[[ DATA FOR REVIEW open ]]

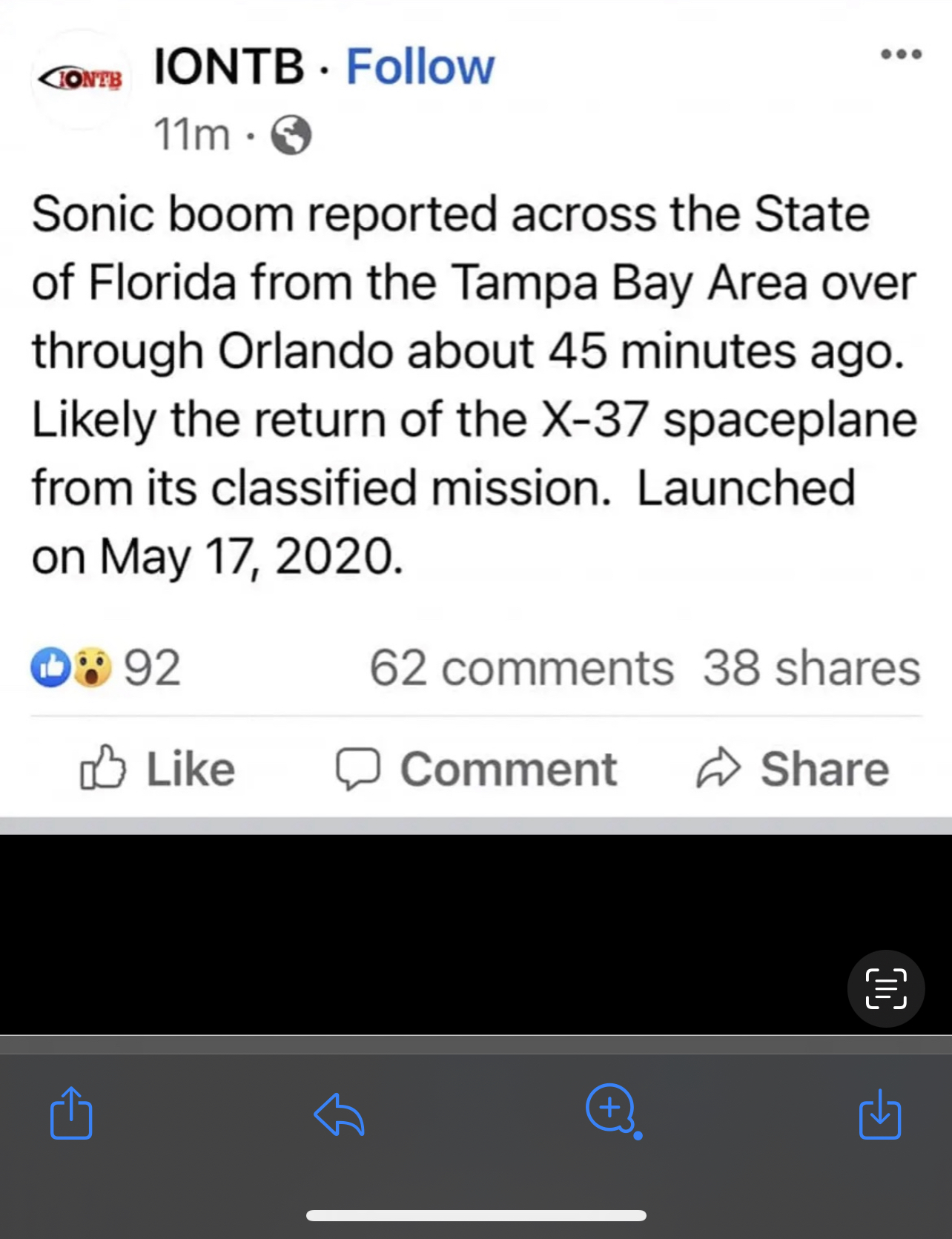View the thumbs-up reaction icon
Image resolution: width=952 pixels, height=1239 pixels.
(50, 667)
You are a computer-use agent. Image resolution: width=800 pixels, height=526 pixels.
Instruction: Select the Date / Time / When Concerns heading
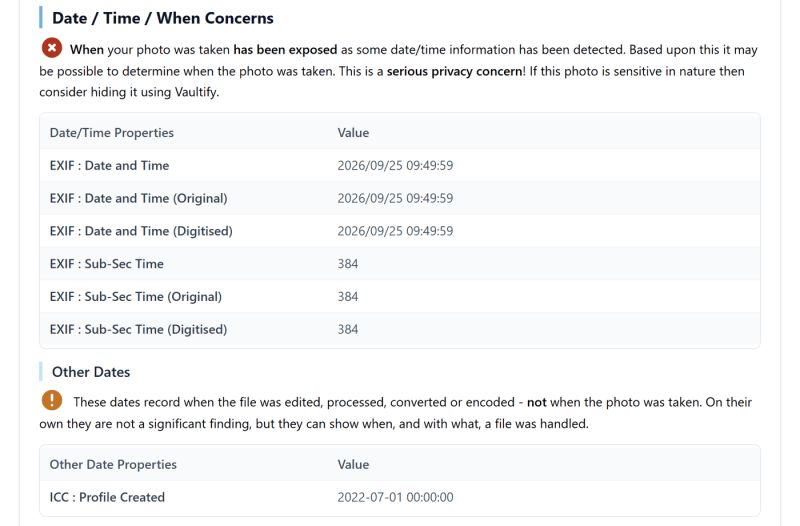[162, 18]
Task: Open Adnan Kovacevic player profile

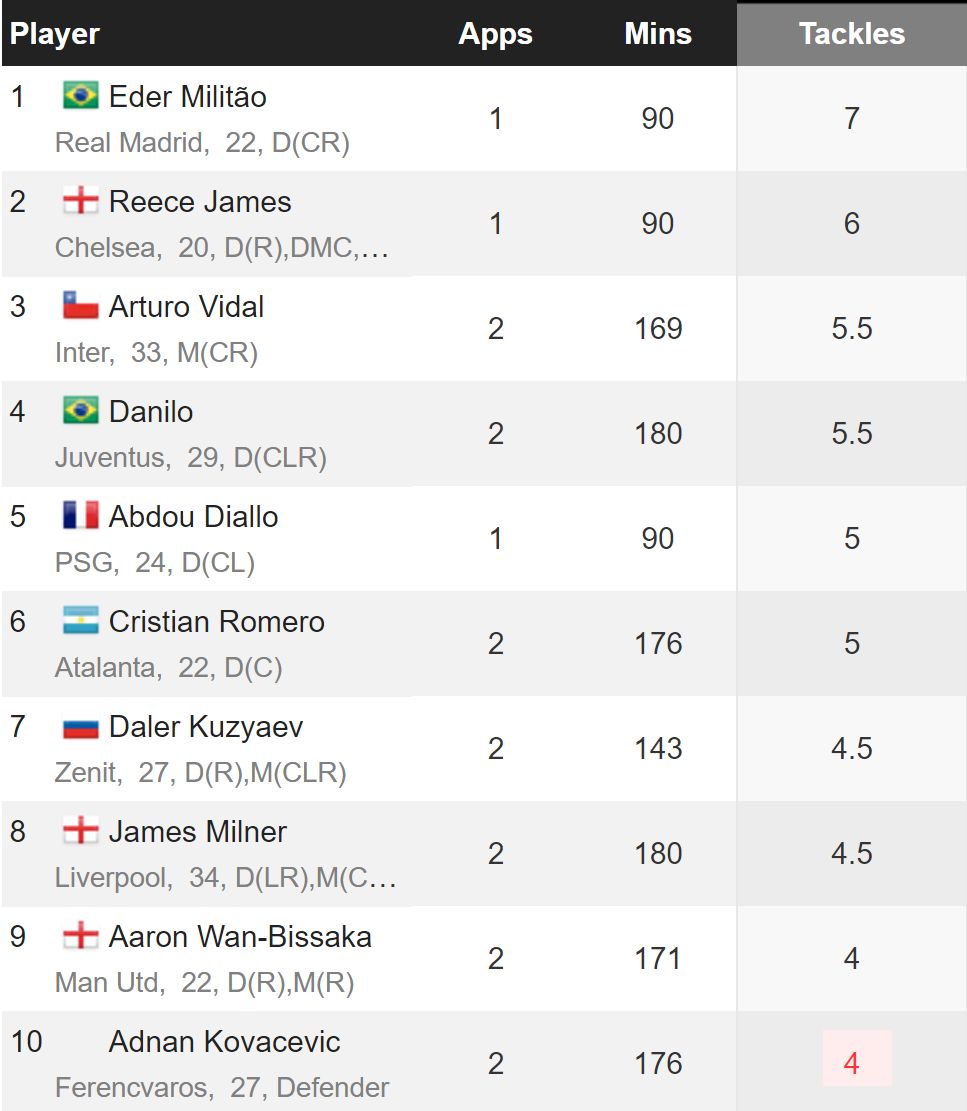Action: pos(225,1042)
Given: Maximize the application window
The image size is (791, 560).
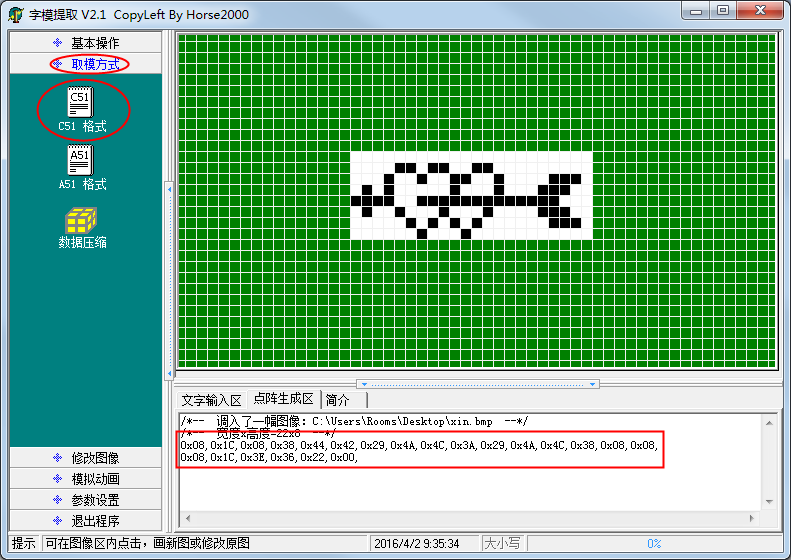Looking at the screenshot, I should tap(723, 11).
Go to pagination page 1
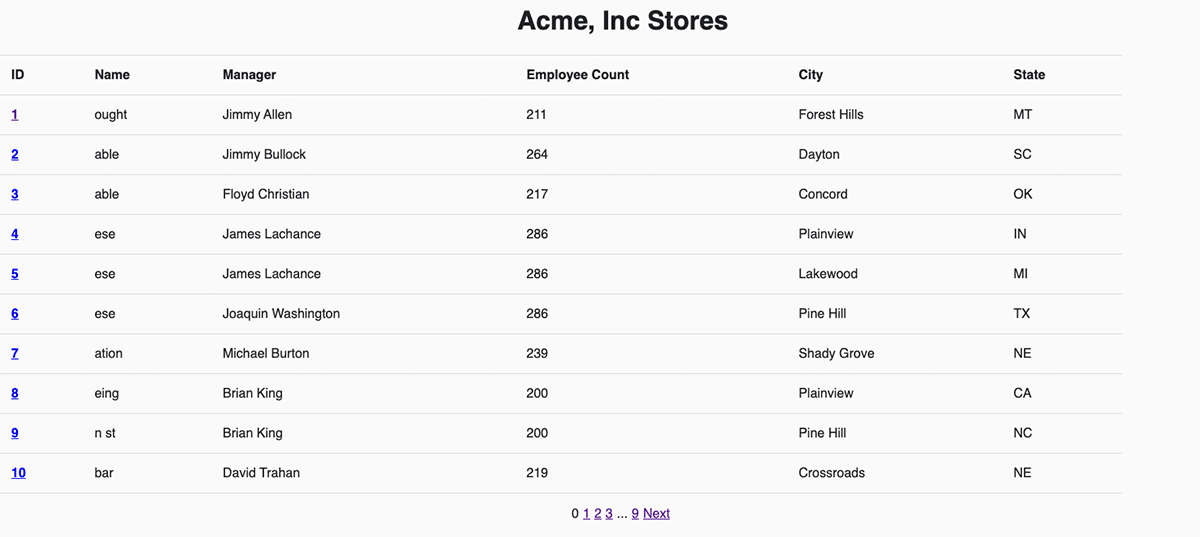 (587, 514)
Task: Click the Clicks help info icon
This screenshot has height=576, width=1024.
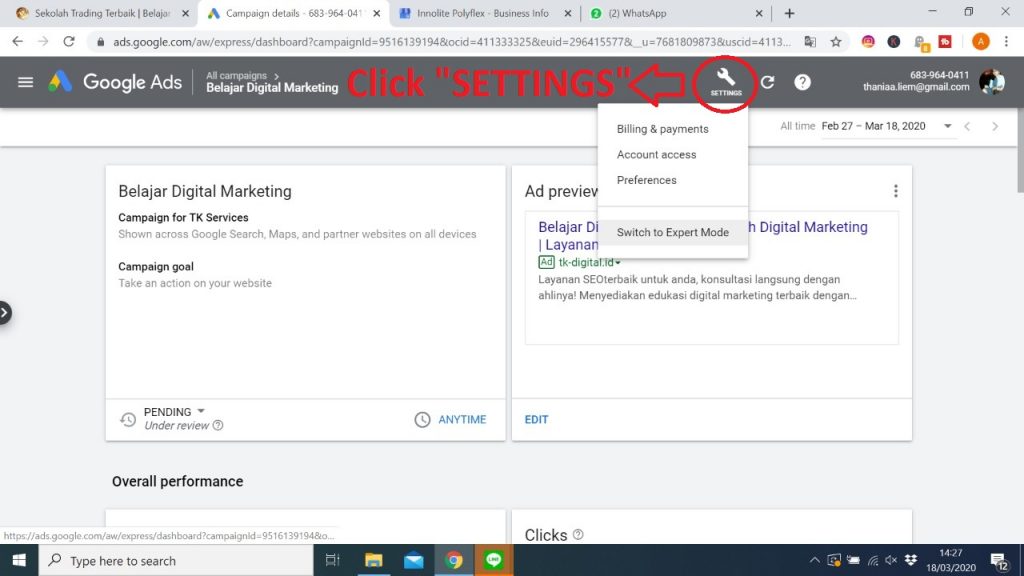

[[ DATA FOR REVIEW closed ]]

-- EXERCISE INSTRUCTIONS --
Give again, exactly as written, the lines from the one with "Task: Click the Clicks help info icon" through the last line of the entries above, but skip the pictures.

-- PROBLEM SOLUTION --
Task: Click the Clicks help info icon
This screenshot has height=576, width=1024.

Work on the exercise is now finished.